Data Mining_ Concepts and Techniques - Jiawei Han [104]
2. Determine to which materialized cuboid(s) the relevant operations should be applied: This involves identifying all of the materialized cuboids that may potentially be used to answer the query, pruning the set using knowledge of “dominance” relationships among the cuboids, estimating the costs of using the remaining materialized cuboids, and selecting the cuboid with the least cost.
OLAP query processing
Suppose that we define a data cube for AllElectronics of the form “sales_cube [time, item, location ]: sum (sales_in_dollars).” The dimension hierarchies used are “day < month < quarter < year” for time; “item_name < brand < type” for item; and “street < city < province_or_state < country” for location.
Suppose that the query to be processed is on {brand, province_or_state }, with the selection constant “year = 2010.” Also, suppose that there are four materialized cuboids available, as follows:
■ cuboid 1: {year, item_name, city }
■ cuboid 2: {year, brand, country }
■ cuboid 3: {year, brand, province_or_state }
■ cuboid 4: {item_name, province_or_state }, where year = 2010
“Which of these four cuboids should be selected to process the query?” Finer-granularity data cannot be generated from coarser-granularity data. Therefore, cuboid 2 cannot be used because country is a more general concept than province_or_state. Cuboids 1, 3, and 4 can be used to process the query because (1) they have the same set or a superset of the dimensions in the query, (2) the selection clause in the query can imply the selection in the cuboid, and (3) the abstraction levels for the item and location dimensions in these cuboids are at a finer level than brand and province_or_state, respectively.

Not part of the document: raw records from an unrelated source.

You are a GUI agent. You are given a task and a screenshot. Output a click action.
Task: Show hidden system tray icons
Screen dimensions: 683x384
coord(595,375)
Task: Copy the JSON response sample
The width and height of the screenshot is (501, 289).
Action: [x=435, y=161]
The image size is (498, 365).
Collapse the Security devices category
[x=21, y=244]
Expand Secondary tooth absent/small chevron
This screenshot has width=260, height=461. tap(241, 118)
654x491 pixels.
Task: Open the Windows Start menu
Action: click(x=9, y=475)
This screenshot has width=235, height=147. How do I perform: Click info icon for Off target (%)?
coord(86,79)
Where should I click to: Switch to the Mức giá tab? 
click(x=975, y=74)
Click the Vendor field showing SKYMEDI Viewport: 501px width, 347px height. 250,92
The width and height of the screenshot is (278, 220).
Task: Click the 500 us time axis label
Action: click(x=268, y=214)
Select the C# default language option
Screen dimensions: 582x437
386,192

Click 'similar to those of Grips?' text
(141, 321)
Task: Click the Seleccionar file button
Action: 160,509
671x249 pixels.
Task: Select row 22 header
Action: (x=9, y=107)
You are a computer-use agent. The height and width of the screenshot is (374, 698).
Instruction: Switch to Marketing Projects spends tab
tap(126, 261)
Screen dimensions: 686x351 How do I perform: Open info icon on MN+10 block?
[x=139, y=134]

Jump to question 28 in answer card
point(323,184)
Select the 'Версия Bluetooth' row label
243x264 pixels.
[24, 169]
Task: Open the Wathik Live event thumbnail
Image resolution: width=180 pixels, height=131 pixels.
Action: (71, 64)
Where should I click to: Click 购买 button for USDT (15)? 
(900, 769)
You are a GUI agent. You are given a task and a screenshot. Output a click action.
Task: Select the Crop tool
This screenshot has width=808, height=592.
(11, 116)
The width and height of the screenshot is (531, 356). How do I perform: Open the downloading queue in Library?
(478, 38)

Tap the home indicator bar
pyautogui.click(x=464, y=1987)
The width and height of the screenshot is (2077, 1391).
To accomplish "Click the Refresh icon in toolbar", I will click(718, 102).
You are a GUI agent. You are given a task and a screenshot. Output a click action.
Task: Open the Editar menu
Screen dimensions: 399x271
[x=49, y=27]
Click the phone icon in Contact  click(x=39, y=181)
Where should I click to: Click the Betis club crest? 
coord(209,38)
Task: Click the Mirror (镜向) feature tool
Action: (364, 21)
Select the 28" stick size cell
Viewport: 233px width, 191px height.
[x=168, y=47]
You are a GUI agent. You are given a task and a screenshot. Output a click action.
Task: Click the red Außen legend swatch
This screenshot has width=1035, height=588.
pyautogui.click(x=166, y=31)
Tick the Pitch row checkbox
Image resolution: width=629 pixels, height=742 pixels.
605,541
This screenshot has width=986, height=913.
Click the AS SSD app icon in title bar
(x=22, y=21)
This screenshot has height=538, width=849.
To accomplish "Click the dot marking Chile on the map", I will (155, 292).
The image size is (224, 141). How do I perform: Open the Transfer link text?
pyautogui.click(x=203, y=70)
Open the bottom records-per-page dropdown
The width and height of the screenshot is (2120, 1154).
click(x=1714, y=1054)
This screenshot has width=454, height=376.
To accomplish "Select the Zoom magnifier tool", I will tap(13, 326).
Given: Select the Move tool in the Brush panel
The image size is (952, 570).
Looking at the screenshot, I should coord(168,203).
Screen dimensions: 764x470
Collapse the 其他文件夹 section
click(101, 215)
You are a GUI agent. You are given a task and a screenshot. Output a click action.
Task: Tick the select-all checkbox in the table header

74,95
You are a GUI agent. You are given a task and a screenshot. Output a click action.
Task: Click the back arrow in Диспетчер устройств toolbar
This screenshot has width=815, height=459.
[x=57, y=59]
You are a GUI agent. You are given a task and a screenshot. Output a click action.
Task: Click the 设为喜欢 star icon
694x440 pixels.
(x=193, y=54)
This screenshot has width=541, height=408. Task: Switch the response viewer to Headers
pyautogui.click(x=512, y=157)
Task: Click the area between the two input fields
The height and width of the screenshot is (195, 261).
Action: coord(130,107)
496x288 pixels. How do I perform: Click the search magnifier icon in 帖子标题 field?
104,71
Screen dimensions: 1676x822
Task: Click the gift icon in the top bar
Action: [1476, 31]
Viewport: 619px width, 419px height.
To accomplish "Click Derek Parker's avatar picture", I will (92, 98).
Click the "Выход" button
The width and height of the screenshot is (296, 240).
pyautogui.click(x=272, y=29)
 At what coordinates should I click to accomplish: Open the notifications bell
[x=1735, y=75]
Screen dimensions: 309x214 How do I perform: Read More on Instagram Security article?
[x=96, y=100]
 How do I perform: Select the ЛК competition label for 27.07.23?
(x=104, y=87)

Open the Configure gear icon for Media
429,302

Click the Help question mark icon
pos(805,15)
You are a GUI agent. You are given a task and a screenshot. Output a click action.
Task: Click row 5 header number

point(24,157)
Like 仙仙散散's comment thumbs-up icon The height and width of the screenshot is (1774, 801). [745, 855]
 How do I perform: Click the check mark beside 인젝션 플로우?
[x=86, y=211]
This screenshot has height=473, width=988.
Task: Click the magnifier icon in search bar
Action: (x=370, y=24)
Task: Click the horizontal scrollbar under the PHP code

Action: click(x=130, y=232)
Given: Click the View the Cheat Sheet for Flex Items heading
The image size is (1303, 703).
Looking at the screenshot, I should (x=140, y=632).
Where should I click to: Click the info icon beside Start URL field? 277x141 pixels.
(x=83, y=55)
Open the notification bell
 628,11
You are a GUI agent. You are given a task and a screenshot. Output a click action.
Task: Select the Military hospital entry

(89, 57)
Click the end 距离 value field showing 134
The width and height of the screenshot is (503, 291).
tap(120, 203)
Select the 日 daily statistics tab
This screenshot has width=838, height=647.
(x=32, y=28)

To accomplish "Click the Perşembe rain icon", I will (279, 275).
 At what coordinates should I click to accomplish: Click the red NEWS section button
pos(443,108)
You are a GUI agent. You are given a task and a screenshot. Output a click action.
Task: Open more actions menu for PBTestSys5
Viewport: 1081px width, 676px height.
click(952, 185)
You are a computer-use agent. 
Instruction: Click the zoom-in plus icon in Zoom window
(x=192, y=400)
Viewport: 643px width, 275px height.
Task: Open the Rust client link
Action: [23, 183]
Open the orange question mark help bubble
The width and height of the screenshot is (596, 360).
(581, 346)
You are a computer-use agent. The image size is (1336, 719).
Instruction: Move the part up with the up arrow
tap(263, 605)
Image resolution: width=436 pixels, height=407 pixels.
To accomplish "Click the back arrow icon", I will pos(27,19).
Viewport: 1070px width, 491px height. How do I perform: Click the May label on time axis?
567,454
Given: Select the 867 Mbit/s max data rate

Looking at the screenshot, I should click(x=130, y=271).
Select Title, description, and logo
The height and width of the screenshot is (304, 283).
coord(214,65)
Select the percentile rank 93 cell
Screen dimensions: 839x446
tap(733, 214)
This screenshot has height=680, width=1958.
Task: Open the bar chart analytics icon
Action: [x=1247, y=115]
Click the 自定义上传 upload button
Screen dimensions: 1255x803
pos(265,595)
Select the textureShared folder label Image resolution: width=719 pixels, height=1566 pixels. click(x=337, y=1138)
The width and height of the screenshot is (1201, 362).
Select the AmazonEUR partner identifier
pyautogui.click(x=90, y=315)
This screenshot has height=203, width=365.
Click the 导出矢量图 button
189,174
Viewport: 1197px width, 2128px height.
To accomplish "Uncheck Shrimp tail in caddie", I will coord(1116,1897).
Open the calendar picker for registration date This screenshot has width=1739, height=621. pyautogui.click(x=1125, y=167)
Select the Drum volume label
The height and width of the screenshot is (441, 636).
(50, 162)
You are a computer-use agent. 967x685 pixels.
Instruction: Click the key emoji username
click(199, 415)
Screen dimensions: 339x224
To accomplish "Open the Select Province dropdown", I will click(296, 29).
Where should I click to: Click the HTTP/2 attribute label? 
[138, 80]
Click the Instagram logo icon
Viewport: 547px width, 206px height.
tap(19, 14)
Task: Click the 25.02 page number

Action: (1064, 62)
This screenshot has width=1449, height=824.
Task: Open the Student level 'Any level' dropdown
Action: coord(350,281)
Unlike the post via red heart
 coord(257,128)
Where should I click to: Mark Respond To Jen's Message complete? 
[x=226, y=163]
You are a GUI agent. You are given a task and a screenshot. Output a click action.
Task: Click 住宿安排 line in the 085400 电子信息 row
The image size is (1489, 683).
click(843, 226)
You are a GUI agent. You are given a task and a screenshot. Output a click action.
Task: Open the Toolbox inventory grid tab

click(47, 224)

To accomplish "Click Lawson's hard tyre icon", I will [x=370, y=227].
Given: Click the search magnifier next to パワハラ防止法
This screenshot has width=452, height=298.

“How would the costs of each cuboid compare if used to process the query?” It is likely that using cuboid 1 would cost the most because both item_name and city are at a lower level than the brand and province_or_state concepts specified in the query. If there are not many year values associated with items in the cube, but there are several item_names for each brand, then cuboid 3 will be smaller than cuboid 4, and thus cuboid 3 should be chosen to process the query. However, if efficient indices are available for cuboid 4, then cuboid 4 may be a better choice. Therefore, some cost-based estimation is required to decide which set of cuboids should be selected for query processing.
4.4.4. OLAP Server Architectures: ROLAP versus MOLAP versus HOLAP
Logically, OLAP servers present business users with multidimensional data from data warehouses or data marts, without concerns regarding how or where the data are stored. However, the physical architecture and implementation of OLAP servers must consider data storage issues. Implementations of a warehouse server for OLAP processing include the following:
Relational OLAP (ROLAP) servers: These are the intermediate servers that stand in between a relational back-end server and client front-end tools. They use a relational or extended-relational DBMS to store and manage warehouse data, and OLAP middleware to support missing pieces. ROLAP servers include optimization for each DBMS back end, implementation of aggregation navigation logic, and additional tools and services. ROLAP technology tends to have greater scalability than MOLAP technology. The DSS server of Microstrategy, for example, adopts the ROLAP approach.
Multidimensional OLAP (MOLAP) servers: These servers support multidimensional data views through array-based multidimensional storage engines. They map multidimensional views directly to data cube array structures. The advantage of using a data cube is that it allows fast indexing to precomputed summarized data. Notice that with multidimensional data stores, the storage utilization may be low if the data set is sparse. In such cases, sparse matrix compression techniques should be explored (Chapter 5).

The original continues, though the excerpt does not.